Testo di Maria De Palma

 

IL MASTRO DELLE FORCHE E DELLE BOTTI

 

In un paese di antica tradizione agricola non sono mancati numerosi artigiani del legno abili nella produzione di attrezzi che supportassero il lavoro nei campi. Costruiva aratri e, nel periodo della carratura”, i furcuatère per caricare sui carri le gregne o i verrèdde, un artigiano originario di Gioia del Colle: Capodiferro. Fabbricava anche pale di legno pe ventelà u grane. In seguito operò mèste Giuanne u Scièse. La bottega “nel portone di Vittore”. Anch’egli costruiva strumenti in legno per i lavori nei campi. Gli artigiani, in genere, si fornivano di legname sul luogo di produzione, il bosco; lo acquistavano dai boscaioli dopo un’attenta selezione motivata, soprattutto, dal tipo di attrezzo da realizzare. A Giuanne u Scièse è dovuta l’invenzione della forche senza cime: il cavallo legato o valanzine con le catene, per arare il terreno tra i ceppi della vite senza danneggiare le piante. Non ultimo di una famiglia di falegnami operanti a Sammichele già dalla metà dell'ottocento, Stèfene u Pepièdde era anch'egli specializzato nella costruzione di aratri, i forche, di cime per aratri e, soprattutto, di botti. I costruttori di botti, prima della vendemmia, venivano impegnati dai massari nel controllo della loro tenuta, soprattutto delle più grandi, destinate alla conservazione del vino. Per questo durante i mesi estivi erano in giro per le masserie a provvedere alla riparazione delle doghe che al caldo si scollavano. Riempivano, allora, le fessure apertesi tra di esse, a seconda della loro larghezza, con fili di fibra tessile o con sottili lamelle di legno appositamente create; indi riportavano i cerchi che le tenevano unite nella giusta posizione.

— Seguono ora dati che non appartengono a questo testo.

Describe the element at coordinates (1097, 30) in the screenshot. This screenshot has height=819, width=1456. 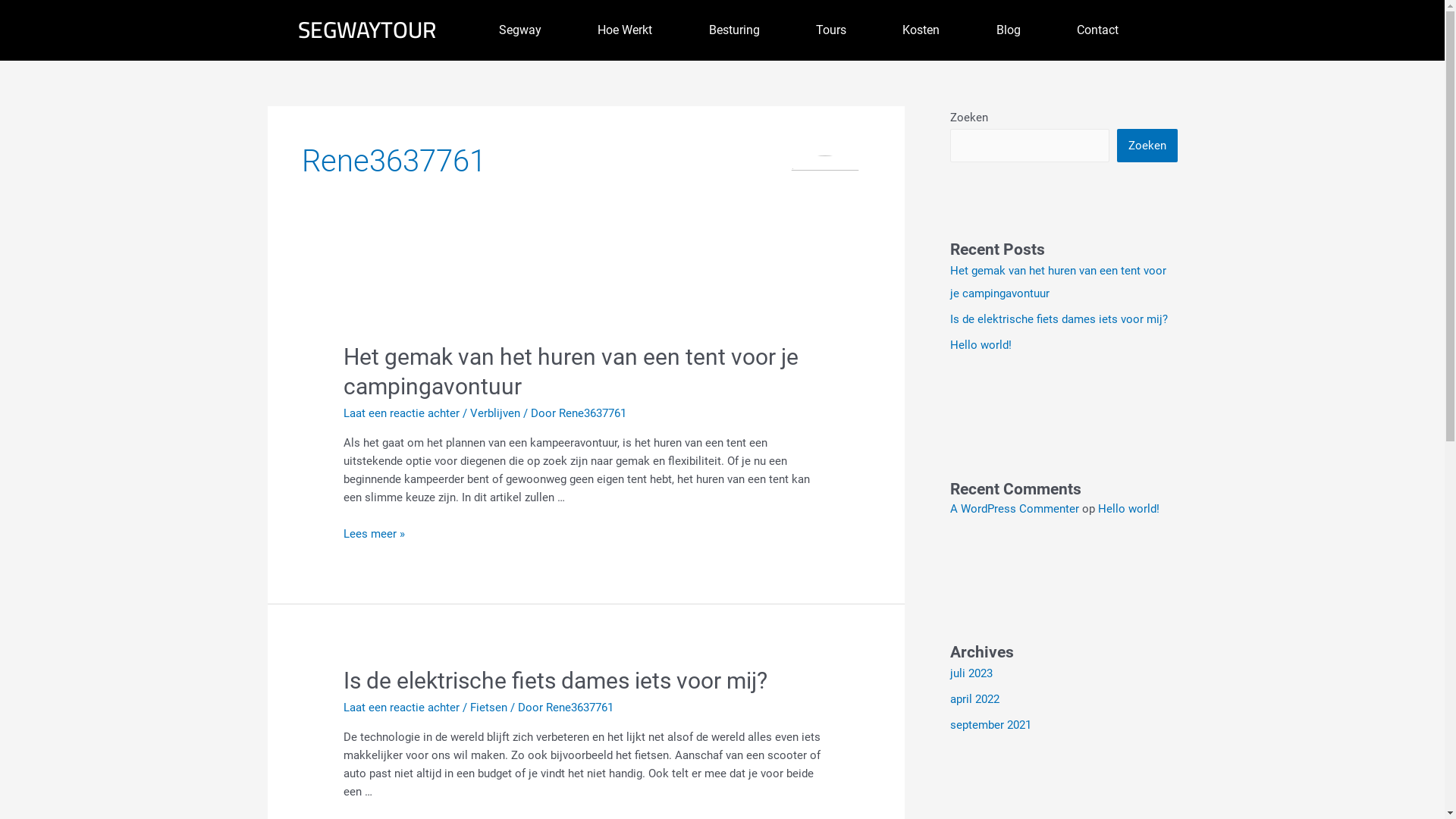
I see `'Contact'` at that location.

Stèfene u Pepièdde, che ha operato a Sammichele nei primi decenni del novecento, fino agli anni quaranta, aveva la sua casa bottega all'inizio della via di Turi, poco prima della curva che porta in piazza; il suo lungo banco di lavoro, a ridosso dell'attuale casa Savino, sul quale egli era sempre intento a lavorare d’ascia, e le numerose cime di aratri, allineati sui muri della stessa casa, erano ben note alla gente di Sammichele.